*TASK BRIEF*: Please reproduce the lines below word for word, leaving out the pictures.

*GIVEN DATA*:
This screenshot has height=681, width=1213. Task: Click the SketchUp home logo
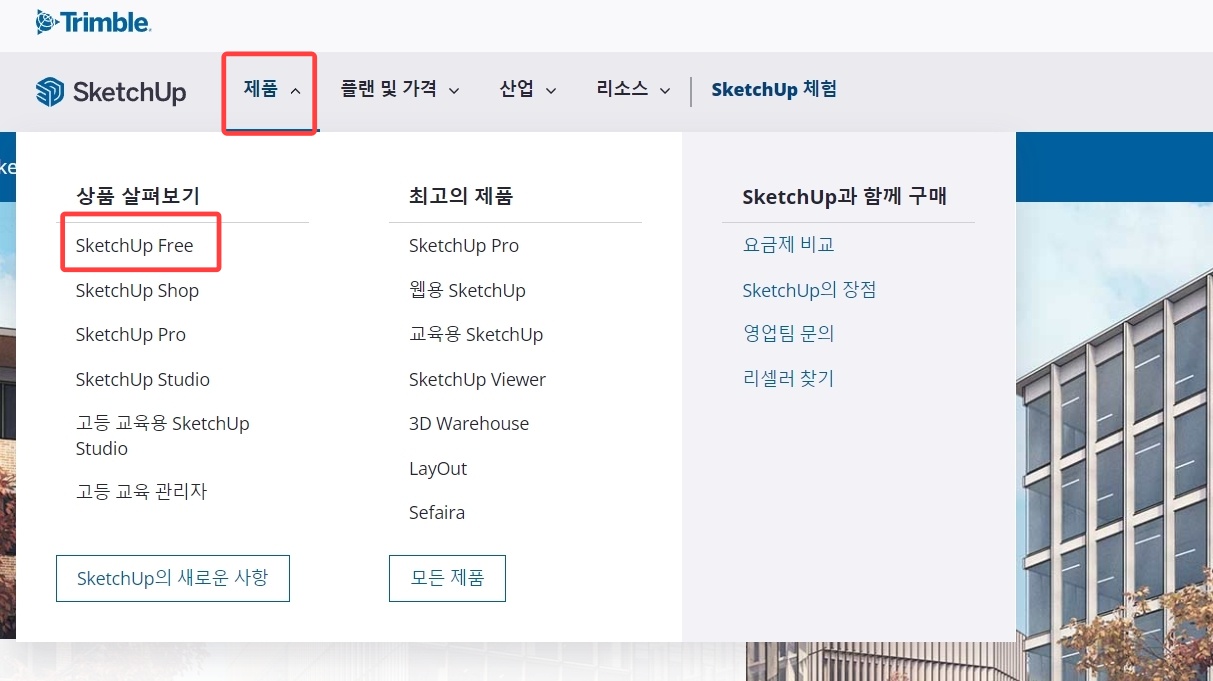pyautogui.click(x=110, y=91)
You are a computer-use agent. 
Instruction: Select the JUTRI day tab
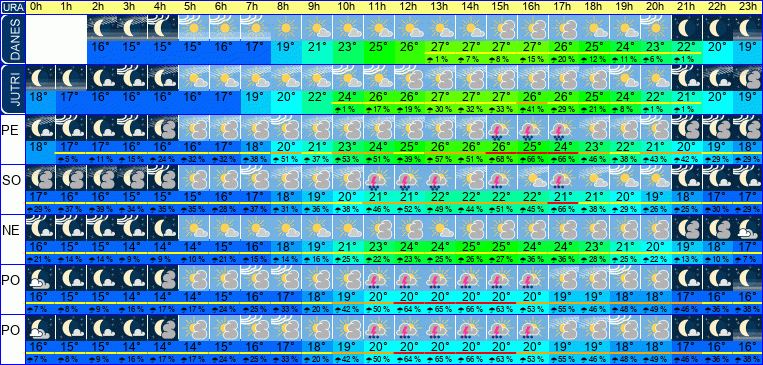13,89
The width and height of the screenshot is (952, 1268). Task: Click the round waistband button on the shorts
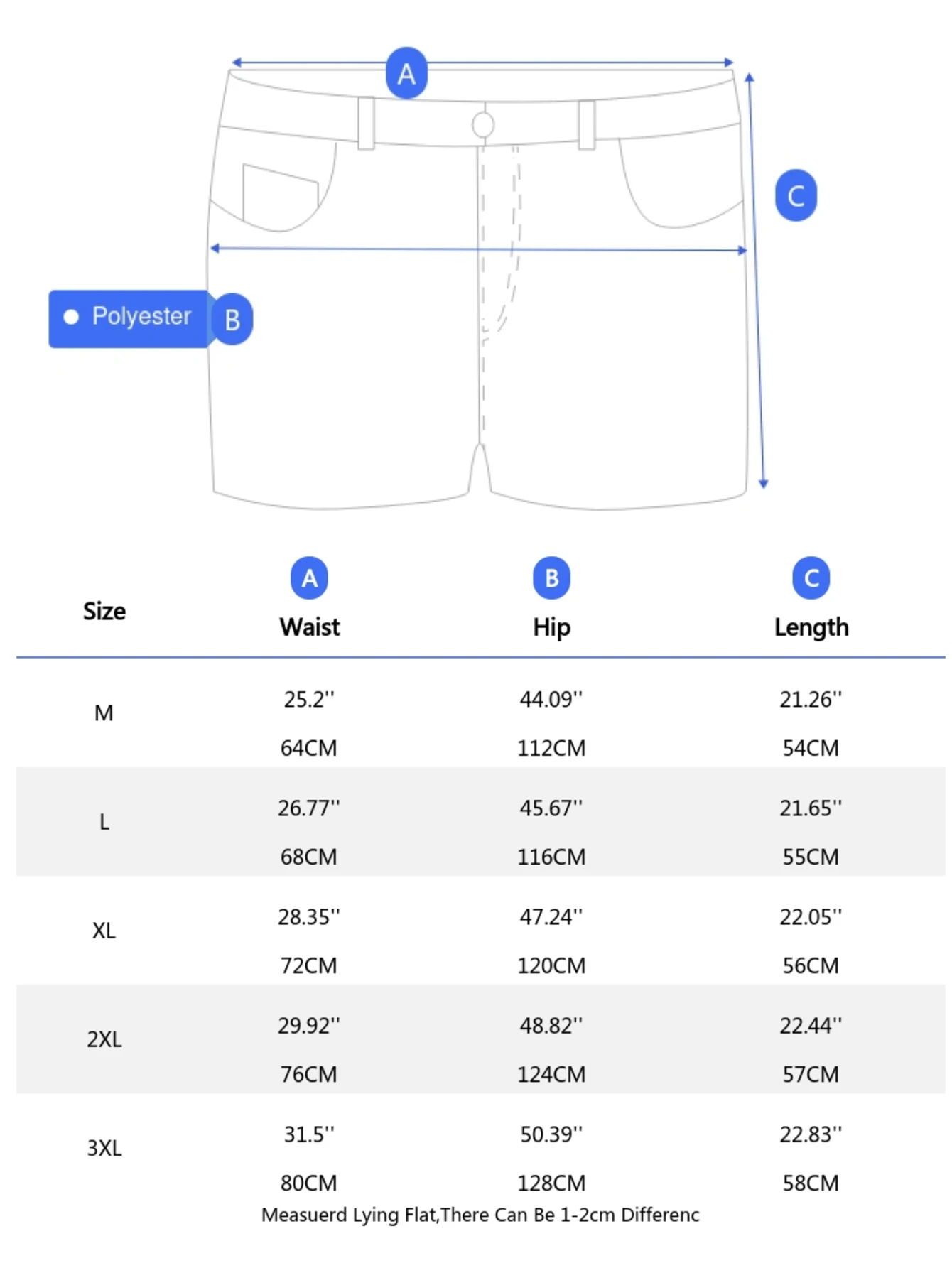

*ANSWER TO THE EXERCISE*:
This screenshot has height=681, width=1213. Task: Click the SketchUp home logo
pyautogui.click(x=110, y=91)
You are a computer-use agent. 
Instruction: Select the JUTRI day tab
13,89
The width and height of the screenshot is (952, 1268). Task: Click the round waistband button on the shorts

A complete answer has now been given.